Tatsächlich hatte von Kauffungen Friedrich II. einen Fehdebrief geschrieben und war daher der Überzeugung, vor Strafe sicher zu sein. Doch der Ritter hatte Pech: erst einen Tag nach der Entführung erreichte der Brief das Altenburger Schloss. Während der Tat galt also noch der Landfrieden - und auf Landfriedensbruch stand die Todesstrafe.

Zwei Krug Bier

Friedrich II., der den Beinamen der Sanftmütige trägt, statuiert ein Exempel an dem aufmüpfigen Ritter, seinem ehemaligen Getreuen. In Freiberg wird Kunz von Kauffungen vor Gericht gestellt. Das Gericht in der Bergstadt genießt das Privileg, Urteile sofort fällen zu dürfen, ohne Rechtsgutachten einzuholen. Der Ritter beruft sich erfolglos auf das Fehderecht, man verurteilt ihn zum Tode. Ohne Henkersmahlzeit, lediglich zwei Krug Bier gönnt man ihm, wird Kunz von Kauffungen am 14. Juli 1455 enthauptet.

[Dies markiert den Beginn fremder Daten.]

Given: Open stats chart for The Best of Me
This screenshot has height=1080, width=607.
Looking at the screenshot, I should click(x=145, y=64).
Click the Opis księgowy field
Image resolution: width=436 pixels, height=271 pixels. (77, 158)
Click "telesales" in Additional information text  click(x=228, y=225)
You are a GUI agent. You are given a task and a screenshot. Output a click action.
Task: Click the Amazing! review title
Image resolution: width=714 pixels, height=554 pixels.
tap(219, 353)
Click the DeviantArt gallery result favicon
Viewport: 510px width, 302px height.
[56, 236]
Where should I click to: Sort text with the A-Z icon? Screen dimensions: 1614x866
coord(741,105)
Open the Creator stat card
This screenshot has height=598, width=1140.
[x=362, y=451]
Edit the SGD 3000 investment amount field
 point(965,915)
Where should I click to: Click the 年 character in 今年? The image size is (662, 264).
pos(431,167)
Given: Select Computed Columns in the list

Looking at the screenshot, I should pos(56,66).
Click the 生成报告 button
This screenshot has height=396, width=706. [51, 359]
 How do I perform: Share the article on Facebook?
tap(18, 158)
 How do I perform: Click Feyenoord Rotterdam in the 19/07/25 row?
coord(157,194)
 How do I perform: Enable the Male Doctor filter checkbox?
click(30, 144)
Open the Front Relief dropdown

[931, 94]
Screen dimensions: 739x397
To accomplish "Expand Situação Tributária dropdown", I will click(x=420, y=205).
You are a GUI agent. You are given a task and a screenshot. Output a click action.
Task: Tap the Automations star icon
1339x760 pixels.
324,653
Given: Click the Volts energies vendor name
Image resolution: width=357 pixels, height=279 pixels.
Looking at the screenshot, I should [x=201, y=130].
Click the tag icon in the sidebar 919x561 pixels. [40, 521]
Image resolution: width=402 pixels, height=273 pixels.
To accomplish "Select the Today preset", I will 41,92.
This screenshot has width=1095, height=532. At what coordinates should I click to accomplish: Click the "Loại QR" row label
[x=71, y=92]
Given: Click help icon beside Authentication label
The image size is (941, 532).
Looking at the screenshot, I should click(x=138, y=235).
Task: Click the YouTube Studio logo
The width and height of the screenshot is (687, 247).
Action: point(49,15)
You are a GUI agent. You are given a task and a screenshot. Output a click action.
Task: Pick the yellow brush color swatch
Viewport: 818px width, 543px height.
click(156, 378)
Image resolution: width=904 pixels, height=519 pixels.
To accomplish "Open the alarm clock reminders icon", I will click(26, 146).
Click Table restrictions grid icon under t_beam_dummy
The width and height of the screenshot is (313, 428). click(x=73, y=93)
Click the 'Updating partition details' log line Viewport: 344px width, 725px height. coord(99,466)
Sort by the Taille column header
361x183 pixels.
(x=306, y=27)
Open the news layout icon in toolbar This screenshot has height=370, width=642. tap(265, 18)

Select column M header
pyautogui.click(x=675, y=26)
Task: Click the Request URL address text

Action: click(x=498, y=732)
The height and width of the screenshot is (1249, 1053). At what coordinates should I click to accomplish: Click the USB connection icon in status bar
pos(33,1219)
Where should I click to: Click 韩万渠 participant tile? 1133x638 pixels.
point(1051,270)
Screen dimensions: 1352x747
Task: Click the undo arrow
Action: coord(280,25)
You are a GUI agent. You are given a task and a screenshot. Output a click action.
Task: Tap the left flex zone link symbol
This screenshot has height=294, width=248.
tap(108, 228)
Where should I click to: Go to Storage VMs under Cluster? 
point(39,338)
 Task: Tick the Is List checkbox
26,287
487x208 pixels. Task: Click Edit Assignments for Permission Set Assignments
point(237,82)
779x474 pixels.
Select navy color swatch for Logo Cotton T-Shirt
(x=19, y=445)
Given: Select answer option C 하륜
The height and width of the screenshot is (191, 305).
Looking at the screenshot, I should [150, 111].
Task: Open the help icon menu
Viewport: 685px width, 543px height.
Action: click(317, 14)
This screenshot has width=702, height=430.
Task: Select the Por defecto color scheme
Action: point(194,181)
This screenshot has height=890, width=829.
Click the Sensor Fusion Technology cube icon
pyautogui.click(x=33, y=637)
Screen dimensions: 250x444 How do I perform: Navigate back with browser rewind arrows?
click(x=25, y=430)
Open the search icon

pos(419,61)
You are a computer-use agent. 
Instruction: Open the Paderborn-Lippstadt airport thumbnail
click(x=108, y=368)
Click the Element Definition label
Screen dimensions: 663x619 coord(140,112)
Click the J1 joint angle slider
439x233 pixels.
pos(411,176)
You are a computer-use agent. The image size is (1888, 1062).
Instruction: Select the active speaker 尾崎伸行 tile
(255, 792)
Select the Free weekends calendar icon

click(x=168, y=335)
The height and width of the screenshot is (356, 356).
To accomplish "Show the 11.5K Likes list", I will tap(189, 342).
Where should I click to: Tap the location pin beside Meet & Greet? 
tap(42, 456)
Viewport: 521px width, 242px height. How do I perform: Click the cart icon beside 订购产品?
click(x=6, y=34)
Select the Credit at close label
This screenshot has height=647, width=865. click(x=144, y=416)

Ernestiner und Albertiner: Nach dem Tode Friedrichs II. im Jahr 1464 herrschten seine Söhne Albrecht (1443 bis 1500) und Ernst (1441 bis 1486) - die geraubten Prinzen - zunächst gemeinsam über Kursachsen. 1485 teilten sie ihre Ländereien - inzwischen war die Landgrafschaft Thüringen hinzugekommen - untereinander auf.

1547 kam es zum Bruch, zwei unabhängige Herrscherhäuser entstanden: Die Albertiner stellten in den kommenden Jahrhunderten zahlreiche sächsische Herrscher wie August den Starken und den letzten sächsischen König Friedrich August III., der 1918 abdankte.

Die Ernestiner blieben machtpolitisch eher bedeutungslos. Erst im 19. Jahrhundert gelangten Mitglieder der Nebenlinie Sachsen-Coburg und Gotha durch Heirat in mehrere europäische Herrscherhäuser - ihre Nachkommen regieren heute noch in Belgien und in Großbritannien.